Free hard drugs

Are people allowing themselves to actually be bolder in their thinking these days?
From a small Pennsylvania town

Amid the flurry of voices on the phone cheering a column about an ex-cop advocating drug legalization was that of Dr. Joseph Foreman.

I’m assuming the reference is to a story about one of the fine folks at Law Enforcement Against Prohibition (LEAP) — perhaps Howard Woolridge’s ride across America. From that, a doctor gains the courage to speak up.

Dr. Foreman isn’t a crank. When he told me that heroin, cocaine and meth should be legalized, I listened.

“You have to control the suppliers. Once you take their profits away, they dry up. This is how we keep young people from getting hooked,” he said.

Foreman, 79, lives in Churchville and spent 40 years as a surgeon, part of it as chief of surgery at Warminster General Hospital in the 1980s.

Here’s where it gets really interesting.

His solution is to launch government-run clinics where registered addicts would go to snort and shoot up. ( He doesn’t include marijuana, which to him is not a “hard” drug. )

“If my plan works, there will be no more money for suppliers because the hardcore users will be getting [drugs] for free,” he said.

With the profit motive gone, the black market would disappear, and kids would be far less likely to get hooked on street dope, he said.

His plan sounds like appeasement, I said.

“Yes it is,” he said. “But I recognize that putting addicts in jail or arresting street runners who are supplying drugs only means there will be another guy to replace them. I think my plan will work. I really do.”

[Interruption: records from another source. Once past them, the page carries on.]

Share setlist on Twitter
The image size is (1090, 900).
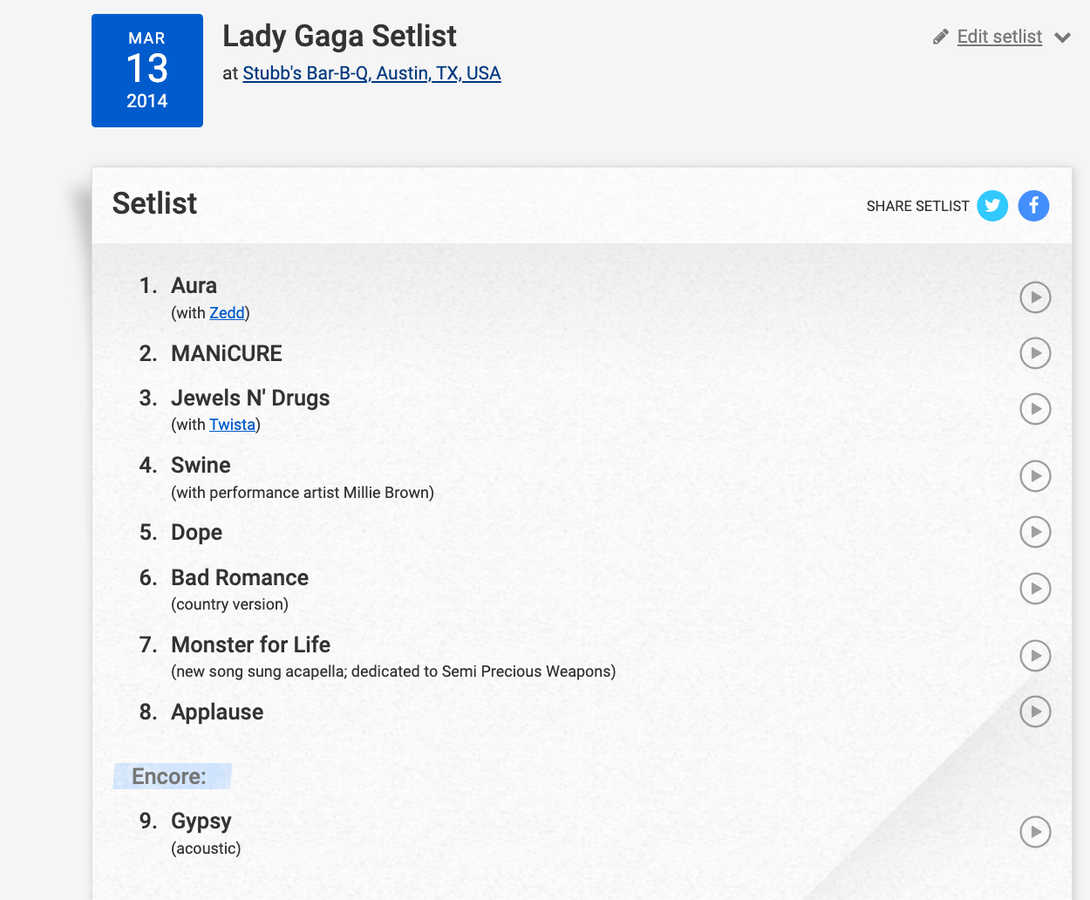[x=992, y=206]
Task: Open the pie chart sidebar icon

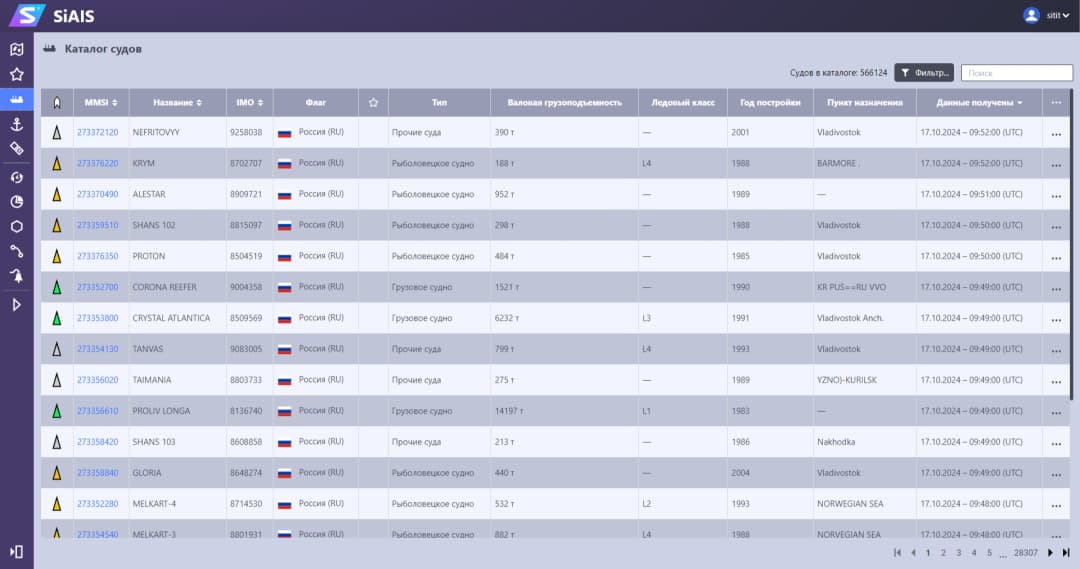Action: pyautogui.click(x=16, y=201)
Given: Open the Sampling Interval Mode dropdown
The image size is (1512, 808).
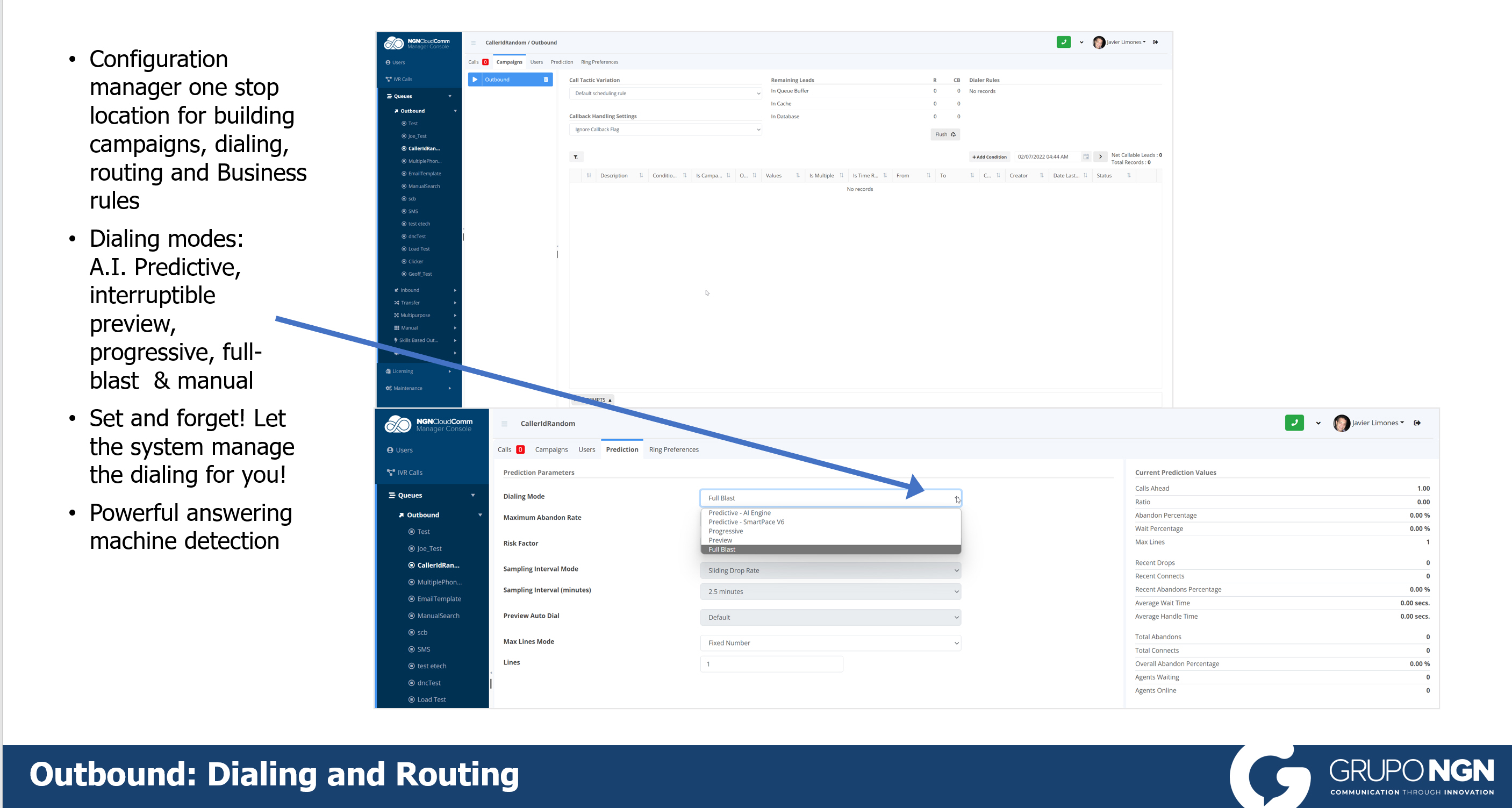Looking at the screenshot, I should click(830, 570).
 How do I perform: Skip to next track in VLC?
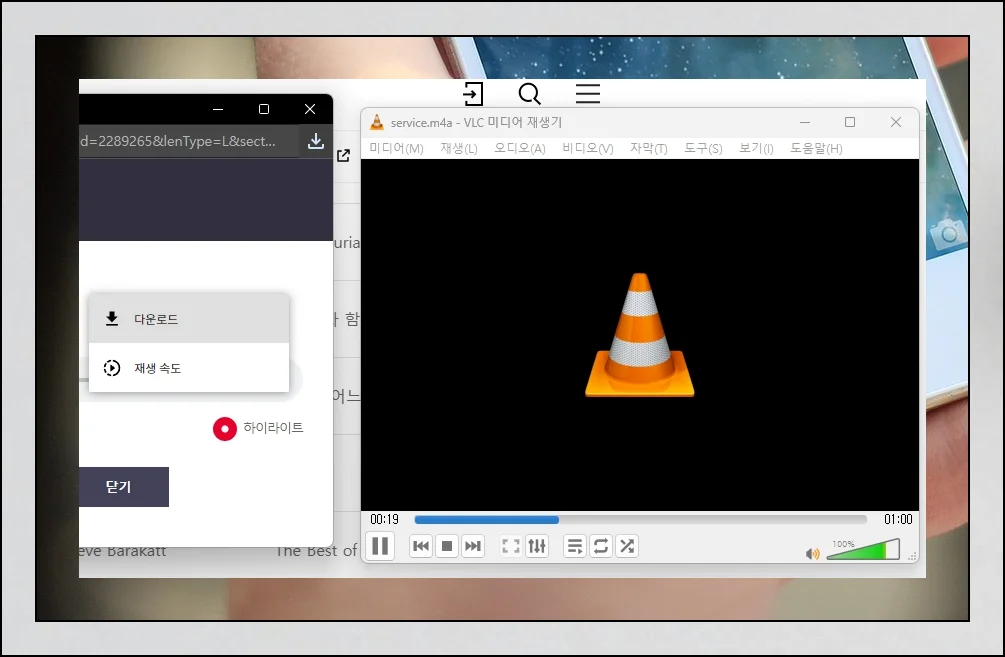point(473,546)
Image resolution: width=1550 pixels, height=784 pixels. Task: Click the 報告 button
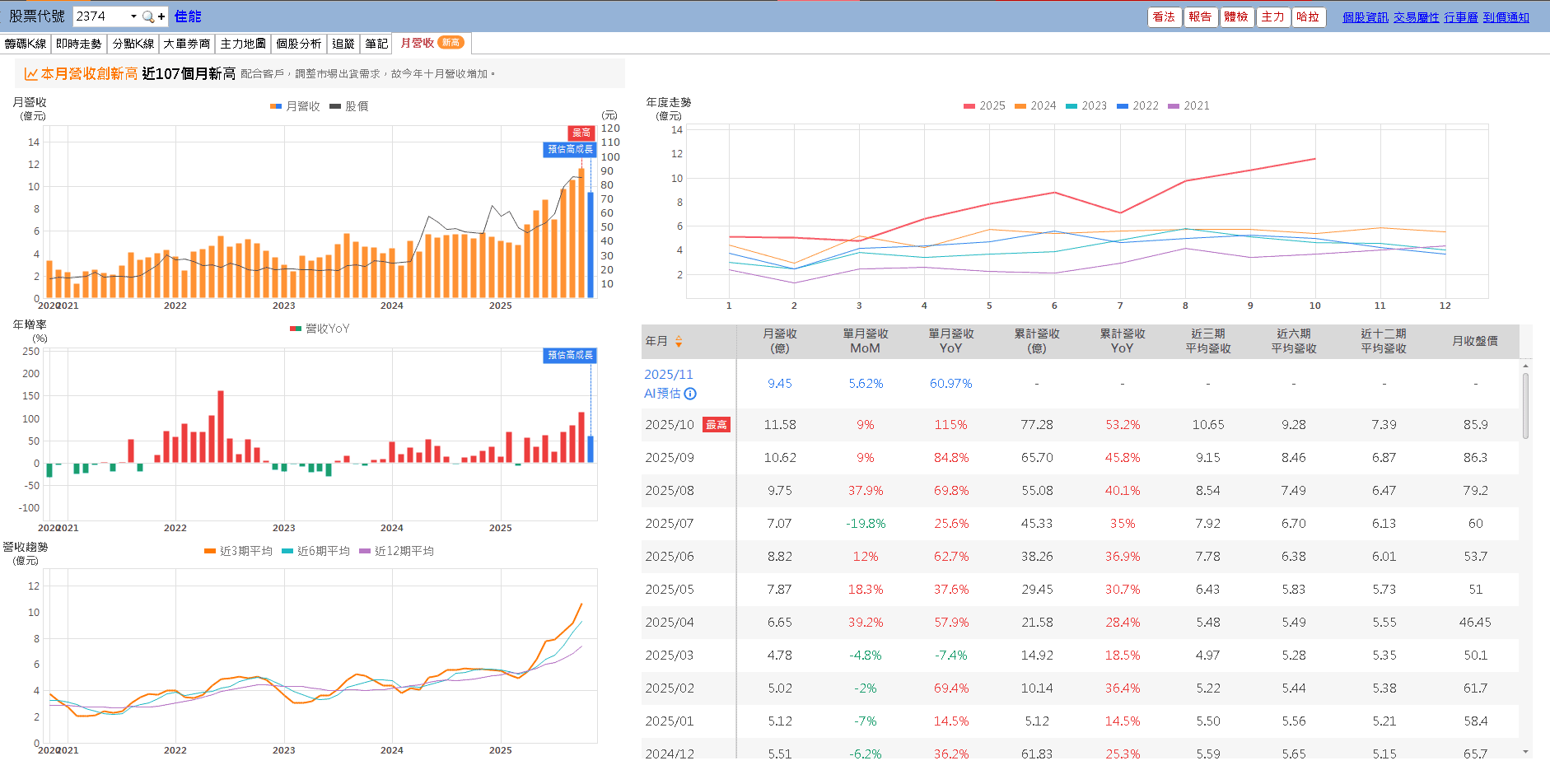(1199, 16)
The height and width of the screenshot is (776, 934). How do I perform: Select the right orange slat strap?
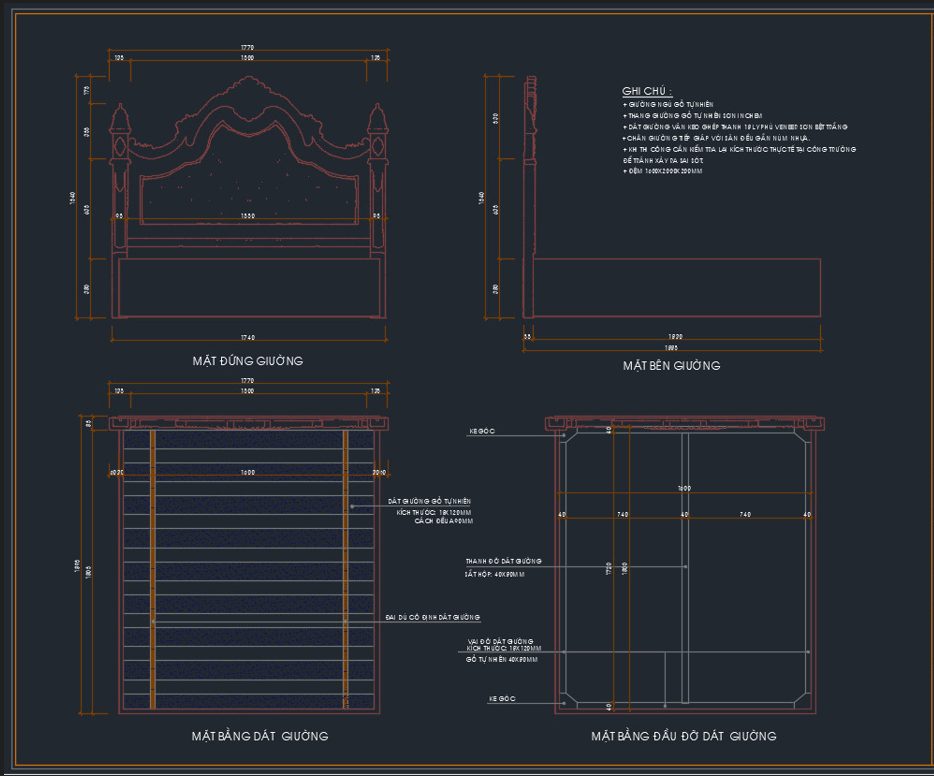pyautogui.click(x=345, y=569)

The reporter was uncertain about the idea, but at least willing to pass it on. Well, I can tell Dr. Foreman not only that his plan would work, but that it has worked.
From an article in the Guardian:

Switzerland is now leading the way out of prohibition. In 1994, it started prescribing free heroin to long-term addicts who had failed to respond to law enforcement or any other treatment. In 1998, a Lausanne criminologist, Martin Kilias, found that the users’ involvement in burglary, mugging and robbery had fallen by 98%; in shoplifting, theft and handling by 88%; in selling soft drugs by 70%; in selling hard drugs by 91%. As a group, their contacts with police had plunged to less than a quarter of the previous level. The Dutch and the Germans have had similar results with the same strategy. All of them report that, apart from these striking benefits in crime prevention, the users are also demonstrably healthier ( because clean heroin properly used is a benign drug ) and that they are more stable with clear improvements in housing, employment and relationships.

Kudos to Dr. Foreman for having the courage to think outside the box and speak up. Kudos to J.D. Mullane and the Bucks County Courier Times to look past their conventional wisdom and allow the doctor’s idea to be printed.
We’re a long way from the public’s ability to even let their mind grasp such a solution — being able to actually discuss it is an incredible first step.